# Assigned task:
Begin your copy at the line that holds "Task: Switch to" and carry it through the final line of the data, writing out each line exactly and omitting pictures.

# Dataset:
================
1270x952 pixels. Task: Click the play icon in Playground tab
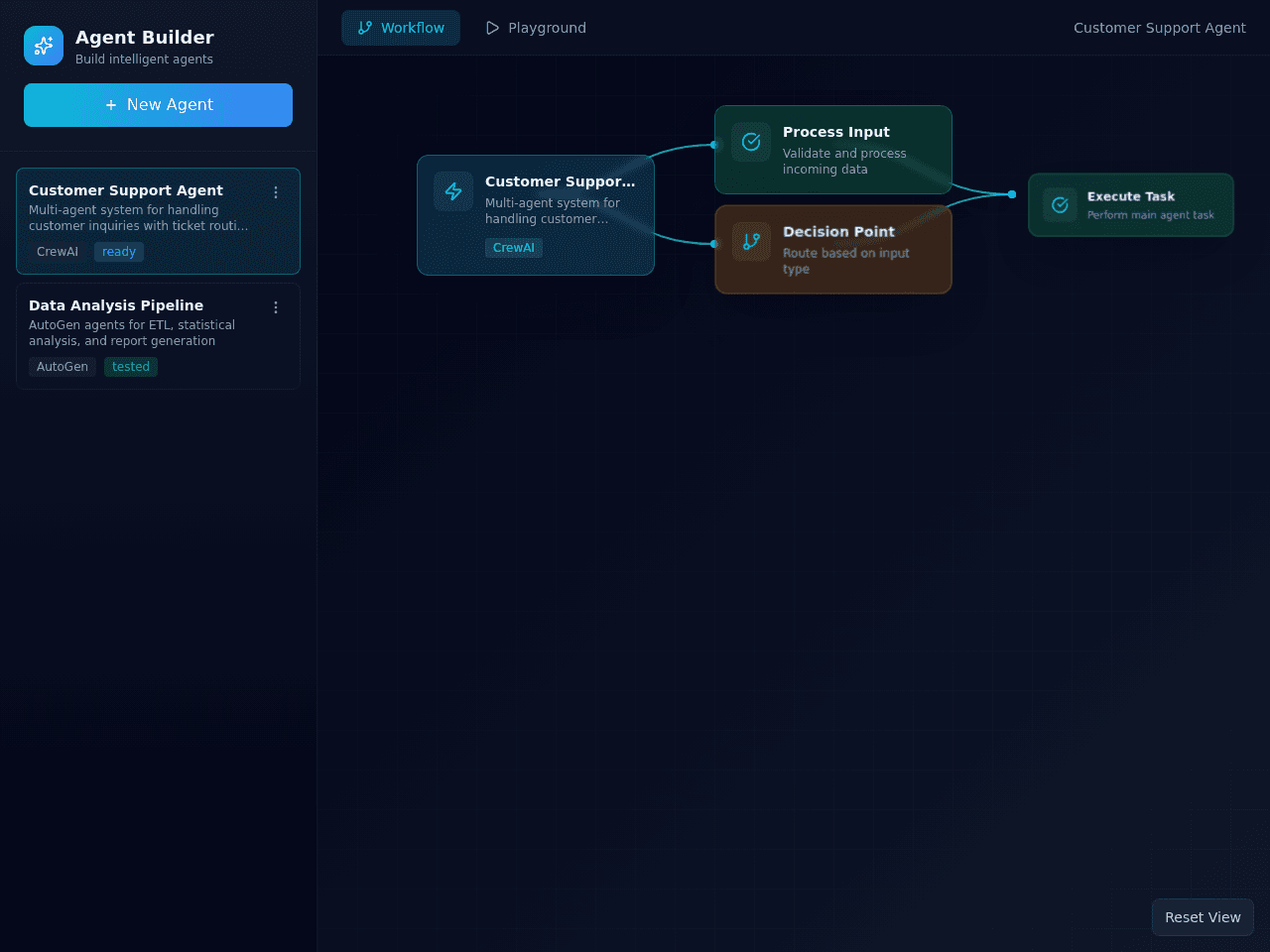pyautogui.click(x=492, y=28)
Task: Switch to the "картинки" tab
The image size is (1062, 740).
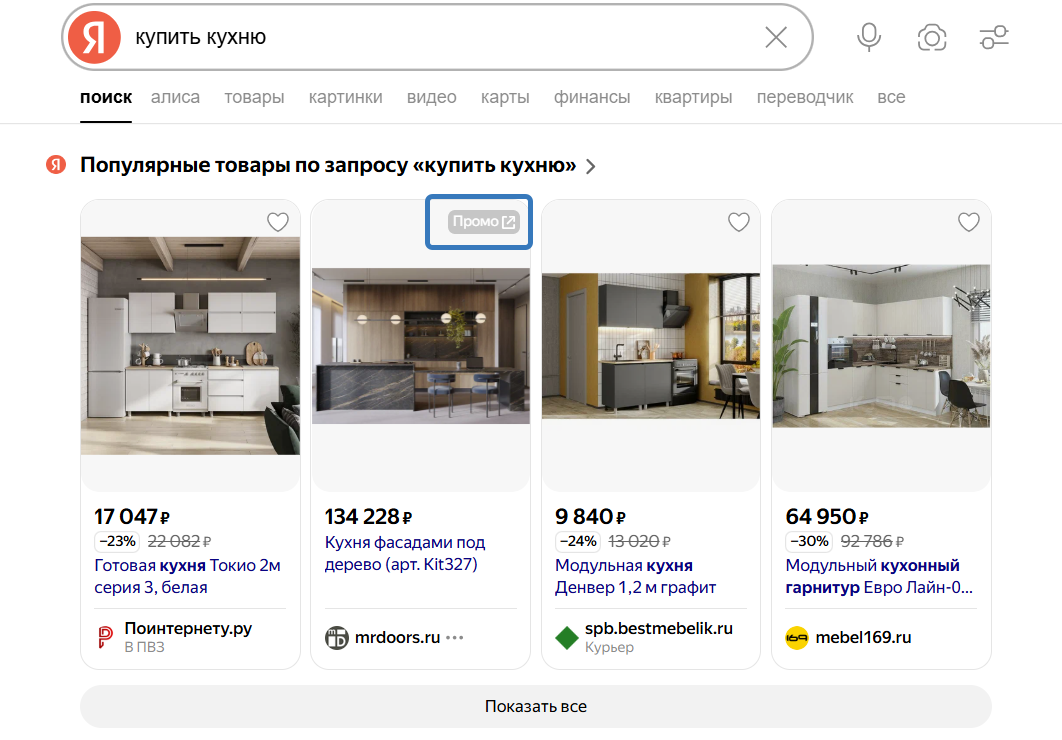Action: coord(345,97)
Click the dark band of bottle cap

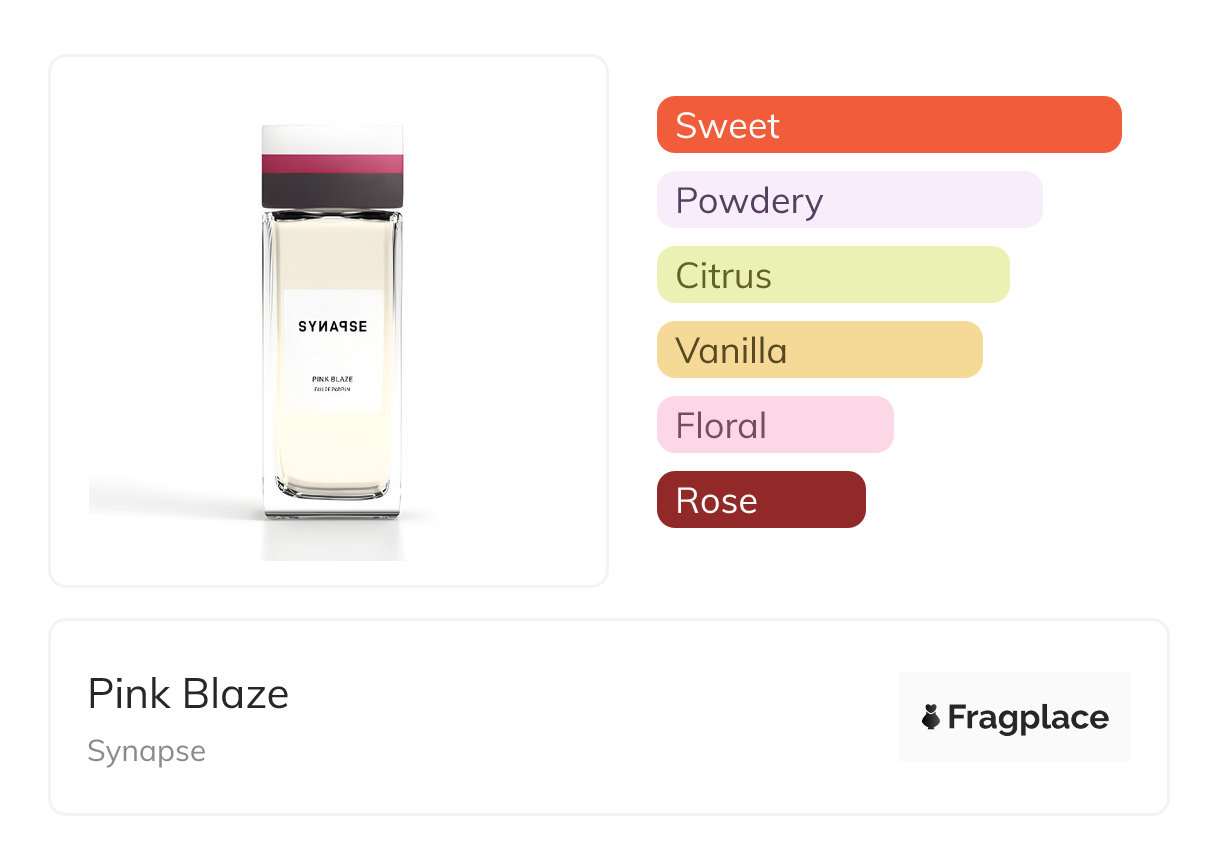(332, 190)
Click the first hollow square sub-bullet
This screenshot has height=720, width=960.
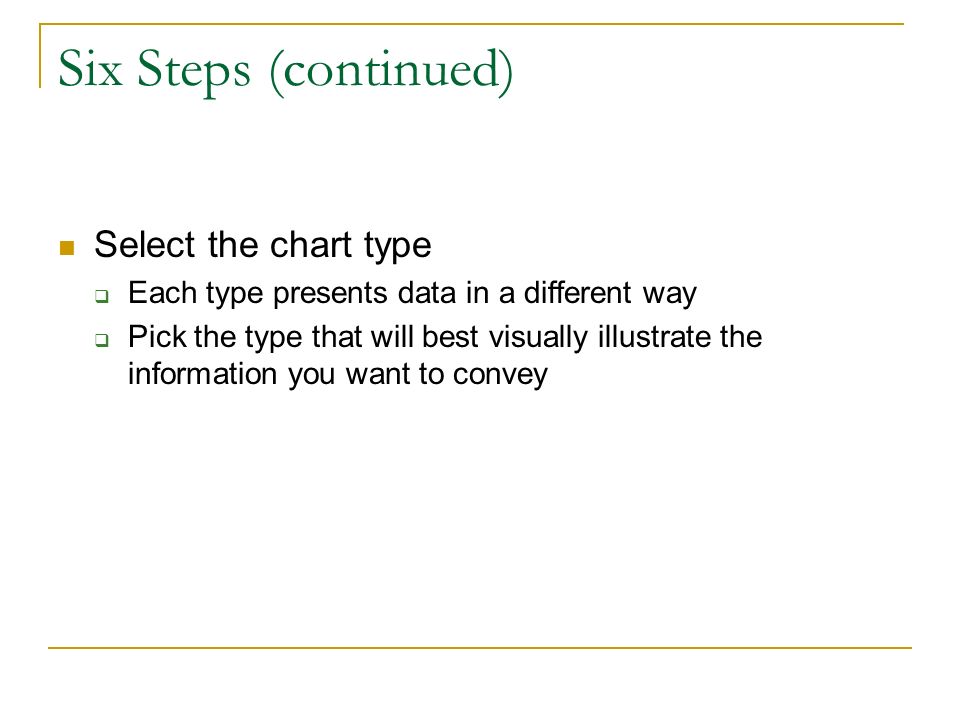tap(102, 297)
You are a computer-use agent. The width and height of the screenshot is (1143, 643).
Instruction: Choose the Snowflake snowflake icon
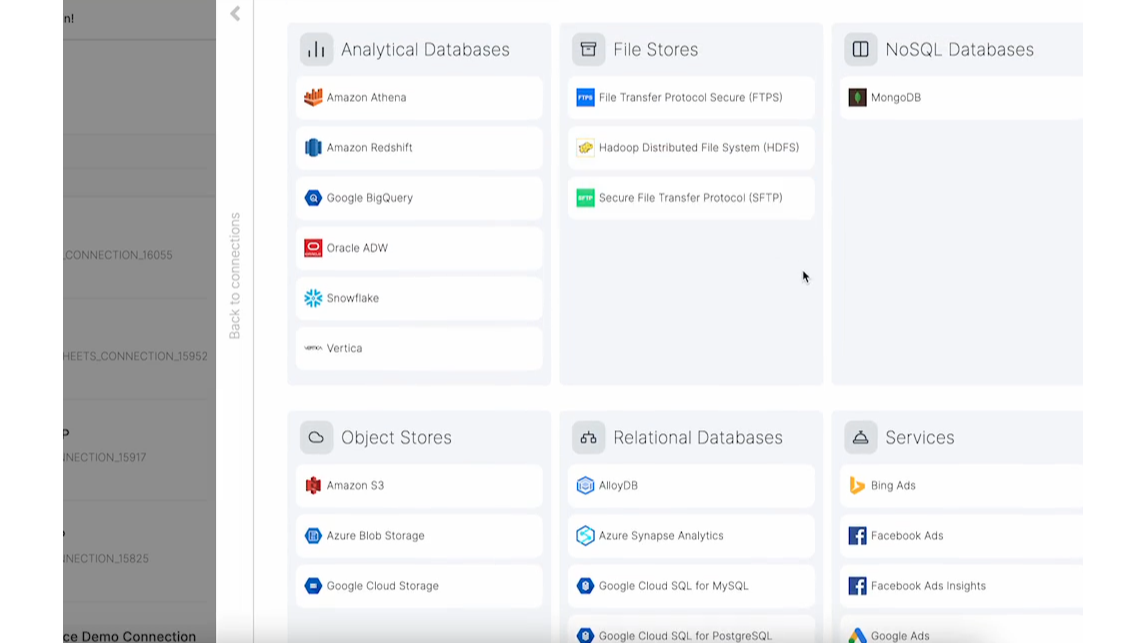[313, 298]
================
# Reply to the exercise:
Task: Switch to the "картинки" tab
The image size is (1062, 740).
Action: coord(345,97)
Click the dark band of bottle cap

(332, 190)
Click the first hollow square sub-bullet
This screenshot has height=720, width=960.
tap(102, 297)
You are a computer-use agent. The width and height of the screenshot is (1143, 643).
Instruction: Choose the Snowflake snowflake icon
[313, 298]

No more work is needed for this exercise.